=== SUPPLIED DATA ===

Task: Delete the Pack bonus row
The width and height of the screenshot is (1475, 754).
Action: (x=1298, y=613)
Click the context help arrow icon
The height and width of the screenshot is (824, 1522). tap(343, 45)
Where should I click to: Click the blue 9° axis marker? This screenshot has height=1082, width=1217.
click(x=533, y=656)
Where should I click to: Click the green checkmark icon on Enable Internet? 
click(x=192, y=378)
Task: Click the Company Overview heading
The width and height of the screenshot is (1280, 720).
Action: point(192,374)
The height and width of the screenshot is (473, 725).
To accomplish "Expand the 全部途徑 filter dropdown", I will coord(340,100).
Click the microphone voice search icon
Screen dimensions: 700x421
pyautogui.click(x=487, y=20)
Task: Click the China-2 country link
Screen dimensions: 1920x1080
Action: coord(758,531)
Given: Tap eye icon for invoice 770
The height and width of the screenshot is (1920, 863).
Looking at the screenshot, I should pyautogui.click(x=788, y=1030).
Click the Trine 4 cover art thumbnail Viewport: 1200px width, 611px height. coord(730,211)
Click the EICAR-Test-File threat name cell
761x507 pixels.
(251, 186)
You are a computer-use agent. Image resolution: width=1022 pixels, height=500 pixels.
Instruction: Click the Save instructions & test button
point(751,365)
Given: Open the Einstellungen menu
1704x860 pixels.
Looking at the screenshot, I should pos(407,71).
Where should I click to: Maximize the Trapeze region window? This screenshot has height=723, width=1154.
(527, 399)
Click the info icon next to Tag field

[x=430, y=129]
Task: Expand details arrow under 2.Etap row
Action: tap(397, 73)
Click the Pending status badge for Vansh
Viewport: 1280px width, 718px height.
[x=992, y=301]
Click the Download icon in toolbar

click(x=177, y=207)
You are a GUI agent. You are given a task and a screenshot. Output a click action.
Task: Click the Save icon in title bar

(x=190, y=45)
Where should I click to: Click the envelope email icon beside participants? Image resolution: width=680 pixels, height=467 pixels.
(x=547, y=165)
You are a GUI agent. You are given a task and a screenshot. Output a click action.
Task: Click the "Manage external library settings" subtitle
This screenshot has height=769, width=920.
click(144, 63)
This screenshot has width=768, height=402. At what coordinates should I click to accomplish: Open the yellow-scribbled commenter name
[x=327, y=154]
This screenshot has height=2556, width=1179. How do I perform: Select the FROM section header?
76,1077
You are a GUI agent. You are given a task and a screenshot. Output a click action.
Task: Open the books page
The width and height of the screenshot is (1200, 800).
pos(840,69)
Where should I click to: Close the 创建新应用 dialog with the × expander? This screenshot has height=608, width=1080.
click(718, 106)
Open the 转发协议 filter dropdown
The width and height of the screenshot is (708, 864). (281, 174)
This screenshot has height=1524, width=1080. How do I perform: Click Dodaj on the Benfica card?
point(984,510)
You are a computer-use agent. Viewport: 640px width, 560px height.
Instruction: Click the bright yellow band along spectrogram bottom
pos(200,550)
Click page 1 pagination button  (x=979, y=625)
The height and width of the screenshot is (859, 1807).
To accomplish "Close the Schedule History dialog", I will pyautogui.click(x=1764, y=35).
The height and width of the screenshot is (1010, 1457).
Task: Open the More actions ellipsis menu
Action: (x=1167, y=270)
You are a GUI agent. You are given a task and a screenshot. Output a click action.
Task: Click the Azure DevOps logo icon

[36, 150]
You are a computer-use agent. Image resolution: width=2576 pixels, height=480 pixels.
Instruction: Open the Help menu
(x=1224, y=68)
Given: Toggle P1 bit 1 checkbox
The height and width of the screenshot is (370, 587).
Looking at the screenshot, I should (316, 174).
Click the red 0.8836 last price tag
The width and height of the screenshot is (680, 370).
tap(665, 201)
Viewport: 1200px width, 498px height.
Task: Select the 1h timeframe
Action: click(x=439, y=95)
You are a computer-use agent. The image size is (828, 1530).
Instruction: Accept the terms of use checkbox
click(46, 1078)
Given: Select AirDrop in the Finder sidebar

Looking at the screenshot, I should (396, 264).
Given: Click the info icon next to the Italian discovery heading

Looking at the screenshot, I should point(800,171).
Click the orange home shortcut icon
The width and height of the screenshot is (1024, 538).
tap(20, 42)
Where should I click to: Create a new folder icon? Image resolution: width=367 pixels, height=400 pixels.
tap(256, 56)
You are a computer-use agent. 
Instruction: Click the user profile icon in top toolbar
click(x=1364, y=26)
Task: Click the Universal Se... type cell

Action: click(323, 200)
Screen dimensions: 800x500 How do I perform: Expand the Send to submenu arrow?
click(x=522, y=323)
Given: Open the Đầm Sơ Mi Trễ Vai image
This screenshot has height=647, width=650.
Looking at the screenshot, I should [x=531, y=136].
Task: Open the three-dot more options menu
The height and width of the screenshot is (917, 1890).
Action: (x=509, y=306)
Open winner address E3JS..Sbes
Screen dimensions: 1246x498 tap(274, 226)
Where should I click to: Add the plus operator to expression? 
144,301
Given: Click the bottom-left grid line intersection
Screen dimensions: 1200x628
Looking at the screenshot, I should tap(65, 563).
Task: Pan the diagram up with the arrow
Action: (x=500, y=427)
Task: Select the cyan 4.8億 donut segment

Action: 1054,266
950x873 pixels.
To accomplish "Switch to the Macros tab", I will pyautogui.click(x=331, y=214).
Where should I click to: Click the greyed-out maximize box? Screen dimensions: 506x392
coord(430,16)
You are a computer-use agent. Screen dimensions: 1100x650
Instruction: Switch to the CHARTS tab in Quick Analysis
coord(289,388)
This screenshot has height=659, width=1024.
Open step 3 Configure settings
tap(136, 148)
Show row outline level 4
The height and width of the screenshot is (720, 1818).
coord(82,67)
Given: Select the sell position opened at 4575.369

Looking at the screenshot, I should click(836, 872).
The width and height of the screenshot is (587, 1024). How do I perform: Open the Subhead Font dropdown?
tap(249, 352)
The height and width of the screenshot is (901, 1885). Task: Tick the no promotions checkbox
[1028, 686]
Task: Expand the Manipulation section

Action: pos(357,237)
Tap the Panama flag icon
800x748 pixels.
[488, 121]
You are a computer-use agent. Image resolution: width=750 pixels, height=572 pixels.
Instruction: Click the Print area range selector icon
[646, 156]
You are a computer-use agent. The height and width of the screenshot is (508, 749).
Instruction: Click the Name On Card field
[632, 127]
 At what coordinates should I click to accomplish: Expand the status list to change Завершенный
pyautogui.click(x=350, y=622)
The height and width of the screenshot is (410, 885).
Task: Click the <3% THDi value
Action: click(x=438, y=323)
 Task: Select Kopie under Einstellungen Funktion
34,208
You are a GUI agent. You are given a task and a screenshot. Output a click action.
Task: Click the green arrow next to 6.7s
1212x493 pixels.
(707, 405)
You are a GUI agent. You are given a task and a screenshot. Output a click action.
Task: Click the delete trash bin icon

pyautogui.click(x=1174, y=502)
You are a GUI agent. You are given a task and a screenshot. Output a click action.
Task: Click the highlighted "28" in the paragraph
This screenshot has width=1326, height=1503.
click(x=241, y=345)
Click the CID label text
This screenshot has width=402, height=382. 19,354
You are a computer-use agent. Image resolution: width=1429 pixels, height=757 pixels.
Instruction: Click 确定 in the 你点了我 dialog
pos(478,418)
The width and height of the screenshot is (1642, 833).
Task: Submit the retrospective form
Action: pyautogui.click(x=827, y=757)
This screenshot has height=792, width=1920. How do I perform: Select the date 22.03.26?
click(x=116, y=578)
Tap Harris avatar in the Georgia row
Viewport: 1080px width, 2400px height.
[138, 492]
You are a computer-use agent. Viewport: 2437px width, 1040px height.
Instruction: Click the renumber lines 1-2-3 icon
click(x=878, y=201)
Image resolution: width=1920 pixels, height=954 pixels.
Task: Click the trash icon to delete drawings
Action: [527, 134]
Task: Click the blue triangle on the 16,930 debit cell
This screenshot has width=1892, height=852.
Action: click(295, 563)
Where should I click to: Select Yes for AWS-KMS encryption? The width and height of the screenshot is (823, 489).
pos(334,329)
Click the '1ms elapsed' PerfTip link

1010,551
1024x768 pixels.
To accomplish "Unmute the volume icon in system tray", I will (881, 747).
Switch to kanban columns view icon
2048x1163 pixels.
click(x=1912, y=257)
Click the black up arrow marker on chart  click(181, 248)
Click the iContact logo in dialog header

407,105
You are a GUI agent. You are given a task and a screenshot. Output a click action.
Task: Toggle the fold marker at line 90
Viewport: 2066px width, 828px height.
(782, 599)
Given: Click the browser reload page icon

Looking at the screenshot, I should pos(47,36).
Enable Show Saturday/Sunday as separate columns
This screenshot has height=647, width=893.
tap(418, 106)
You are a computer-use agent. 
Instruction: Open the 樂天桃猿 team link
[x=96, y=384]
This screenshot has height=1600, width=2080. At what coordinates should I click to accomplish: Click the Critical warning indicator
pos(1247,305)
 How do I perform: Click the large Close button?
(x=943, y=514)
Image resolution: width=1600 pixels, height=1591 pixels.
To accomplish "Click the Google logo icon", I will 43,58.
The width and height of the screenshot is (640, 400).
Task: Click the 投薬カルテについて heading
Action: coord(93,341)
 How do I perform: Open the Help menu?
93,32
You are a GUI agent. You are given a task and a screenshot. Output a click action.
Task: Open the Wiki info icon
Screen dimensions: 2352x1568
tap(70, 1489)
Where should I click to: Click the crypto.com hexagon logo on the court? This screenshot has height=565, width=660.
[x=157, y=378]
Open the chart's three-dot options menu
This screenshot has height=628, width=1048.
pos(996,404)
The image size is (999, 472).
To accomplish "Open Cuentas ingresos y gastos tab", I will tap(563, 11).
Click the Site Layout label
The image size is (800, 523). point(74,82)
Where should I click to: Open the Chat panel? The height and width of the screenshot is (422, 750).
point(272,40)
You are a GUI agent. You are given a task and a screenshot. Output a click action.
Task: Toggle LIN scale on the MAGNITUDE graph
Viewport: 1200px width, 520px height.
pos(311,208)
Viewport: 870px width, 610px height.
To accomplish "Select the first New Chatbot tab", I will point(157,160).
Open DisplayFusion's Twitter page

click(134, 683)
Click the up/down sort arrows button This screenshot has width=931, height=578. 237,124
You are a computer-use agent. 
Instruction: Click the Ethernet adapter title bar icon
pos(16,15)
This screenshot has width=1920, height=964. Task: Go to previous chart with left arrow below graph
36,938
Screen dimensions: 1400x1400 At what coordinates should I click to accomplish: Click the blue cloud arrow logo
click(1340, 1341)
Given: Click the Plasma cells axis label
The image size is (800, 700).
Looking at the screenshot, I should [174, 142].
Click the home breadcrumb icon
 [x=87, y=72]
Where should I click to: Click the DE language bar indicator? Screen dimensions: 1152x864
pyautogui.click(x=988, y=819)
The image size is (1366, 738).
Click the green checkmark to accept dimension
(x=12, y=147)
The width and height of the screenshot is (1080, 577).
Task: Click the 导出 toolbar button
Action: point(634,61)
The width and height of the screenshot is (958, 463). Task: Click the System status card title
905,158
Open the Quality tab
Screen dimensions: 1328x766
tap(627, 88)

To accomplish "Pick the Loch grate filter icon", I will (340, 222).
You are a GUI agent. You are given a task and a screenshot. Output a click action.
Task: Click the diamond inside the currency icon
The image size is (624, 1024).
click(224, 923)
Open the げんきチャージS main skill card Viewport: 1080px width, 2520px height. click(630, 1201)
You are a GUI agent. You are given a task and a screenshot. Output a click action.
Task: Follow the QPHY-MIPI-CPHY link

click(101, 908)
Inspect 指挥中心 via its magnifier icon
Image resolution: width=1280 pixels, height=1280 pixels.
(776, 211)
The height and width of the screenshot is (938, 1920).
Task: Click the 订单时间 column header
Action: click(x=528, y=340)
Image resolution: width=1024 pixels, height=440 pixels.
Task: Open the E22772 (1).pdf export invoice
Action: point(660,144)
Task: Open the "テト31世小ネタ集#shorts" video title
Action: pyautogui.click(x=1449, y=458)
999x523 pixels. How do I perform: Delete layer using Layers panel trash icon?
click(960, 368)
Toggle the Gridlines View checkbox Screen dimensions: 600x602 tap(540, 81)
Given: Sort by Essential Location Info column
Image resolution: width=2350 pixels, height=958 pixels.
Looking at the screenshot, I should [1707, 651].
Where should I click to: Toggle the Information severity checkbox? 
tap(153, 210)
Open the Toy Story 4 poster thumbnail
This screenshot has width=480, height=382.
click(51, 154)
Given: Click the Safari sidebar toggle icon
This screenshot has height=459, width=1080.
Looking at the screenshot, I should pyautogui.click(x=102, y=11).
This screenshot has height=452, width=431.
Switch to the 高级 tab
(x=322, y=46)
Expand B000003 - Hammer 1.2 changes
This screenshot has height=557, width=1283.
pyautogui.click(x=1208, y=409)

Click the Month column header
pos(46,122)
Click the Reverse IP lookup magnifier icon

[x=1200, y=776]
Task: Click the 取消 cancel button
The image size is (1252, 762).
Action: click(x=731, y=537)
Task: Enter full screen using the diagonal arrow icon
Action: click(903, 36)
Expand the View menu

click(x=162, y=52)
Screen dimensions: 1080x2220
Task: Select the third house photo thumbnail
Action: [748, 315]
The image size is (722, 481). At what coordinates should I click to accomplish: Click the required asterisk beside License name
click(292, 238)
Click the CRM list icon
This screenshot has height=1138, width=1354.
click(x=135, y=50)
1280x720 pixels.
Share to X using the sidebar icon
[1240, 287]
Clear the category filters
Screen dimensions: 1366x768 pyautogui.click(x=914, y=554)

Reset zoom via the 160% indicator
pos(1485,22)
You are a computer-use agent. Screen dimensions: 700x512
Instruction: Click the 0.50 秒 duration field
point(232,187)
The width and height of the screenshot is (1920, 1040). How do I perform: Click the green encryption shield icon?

===

TRY IT
Out of the data above, transcribe exactly and only the lines starting with the line that has "Task: Select the cyan 4.8億 donut segment" and going on through the line that has "You are a computer-use agent. Screen dimensions: 1100x650", both included.

RESPONSE
Task: Select the cyan 4.8億 donut segment

Action: 1054,266
950x873 pixels.
To accomplish "Switch to the Macros tab", I will pyautogui.click(x=331, y=214).
Where should I click to: Click the greyed-out maximize box? Screen dimensions: 506x392
coord(430,16)
You are a computer-use agent. Screen dimensions: 1100x650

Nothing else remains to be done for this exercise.